After reading this article, I had a few dissenting thoughts, maybe someone will provide their perspective?
The article suggests not running critical workloads virtually based on a failure scenario of the hosting environment (such as ransomware on hypervisor).
That does allow using the ‘all your eggs in one basket’ phrase, so I agree that running at least one instance of a service physically could be justified, but threat actors will be trying to time execution of attacks against both if possible. Adding complexity works both ways here.
I don’t really agree with the comments about not patching however. The premise that the physical workload or instance would be patched or updated more than the virtual one seems unrelated. A hesitance to patch systems is more about up time vs downtime vs breaking vs risk in my opinion.
Is your organization running critical workloads virtual like anything else, combination physical and virtual, or combination of all previous plus cloud solutions (off prem)?
I work for a newspaper. It was published without fail every single day since 1945 (when my country was still basically just rubble, deservedly).
So even when all our systems are encrypted by ransomware, the newspaper MUST BE ABLE TO BE PRINTED as a matter of principle.
We run all our systems virtualized, because everything else would be unmaintainable and it’s a 24/7 operation.
But we also have a copy of the most essential systems running on bare metal, completely air-gapped from everything else, and the internet.
Even I as the admin can’t access them remotely in any way. If I want to, I have to walk over to another building.
In case of a ransomware attack, the core team meets in a room with only internal wifi, and is given emergency laptops from storage with our software preinstalled. They produce the files for the paper, save them on a USB stick, and deliver that to the printing press.
Seems like your org has taken resilience and response planning seriously. I like it.
Another newspaper in our region was unprepared and got ransomwared. They’re still not back to normal, over a year later.
After that, our IT basically got a blank check from executive to do whatever is necessary.
Funny how that seems to often be the case. They need to see the consequences, not just be warned. An ‘I told you so’ moment…
I’m just glad they got to see the consequences in another company.
Their senior IT admin had a heart attack a month after the ransomware attack.
…which is also kept with the air-gaped system and tossed once used, i assume…
There’s several for redundancy, in their original packaging, locked in a safe, and replaced yearly.
How you keep the air gapped system in sync?

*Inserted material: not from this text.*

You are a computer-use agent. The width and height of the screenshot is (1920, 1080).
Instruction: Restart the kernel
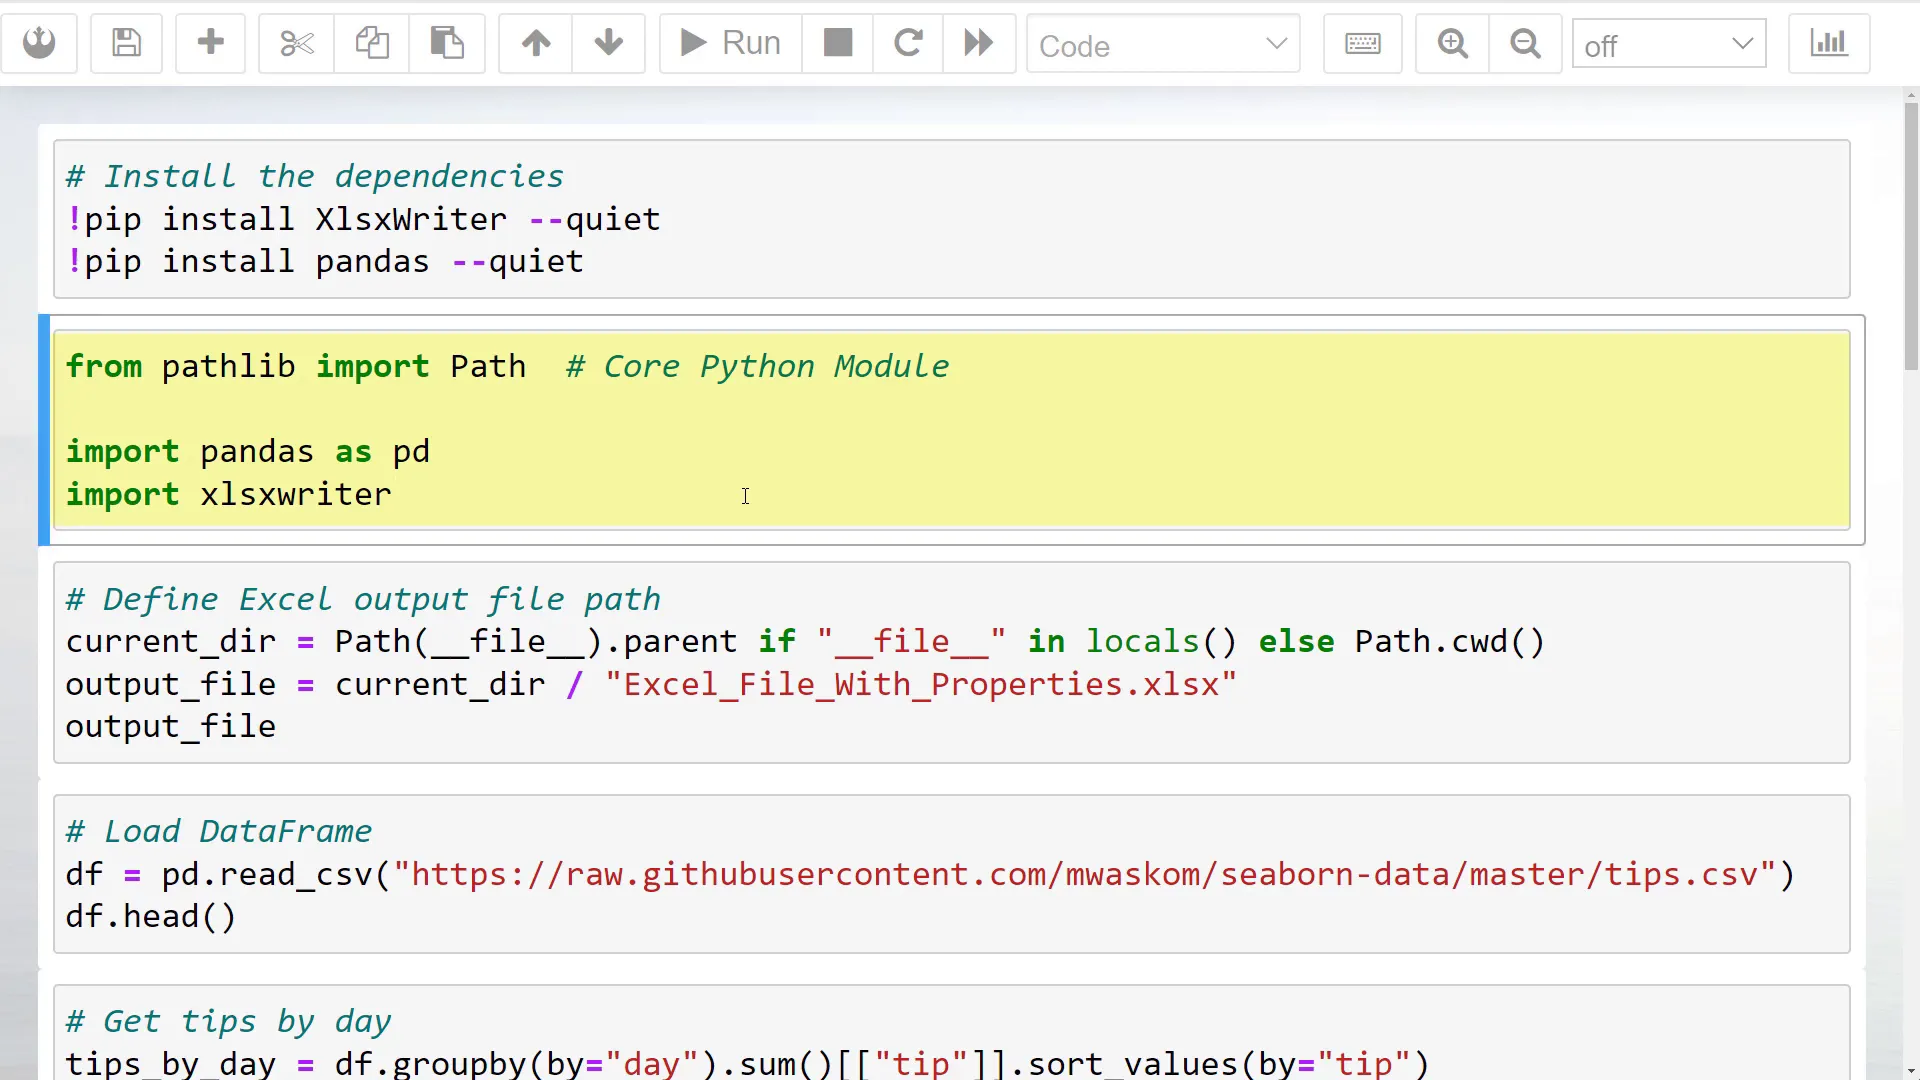[x=907, y=43]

We don’t. It’s a separate, simplified system that only lets the core team members access the layout-, editing- and typesetting-software that is locally installed on the bare metal servers.
In emergency mode, they get written articles and images from the reporters via otherwise unused, remotely hosted email addresses, and as a second backup, Signal.
They build the pages from that, send them to the printers, and the paper is printed old-school using photographic plates.
That’s a very high degree of BCDR planning, and quite costly I assume.
It’s less than the cost of our cybersecurity insurance, which will probably drop us on a technicality when the day comes.
And it’s not entirely an economic decision. The paper is family-owned in the 3rd generation, historically relevant as one of the oldest papers in the country, and absolutely no one wants to be the one in charge when it doesn’t print for the first time ever.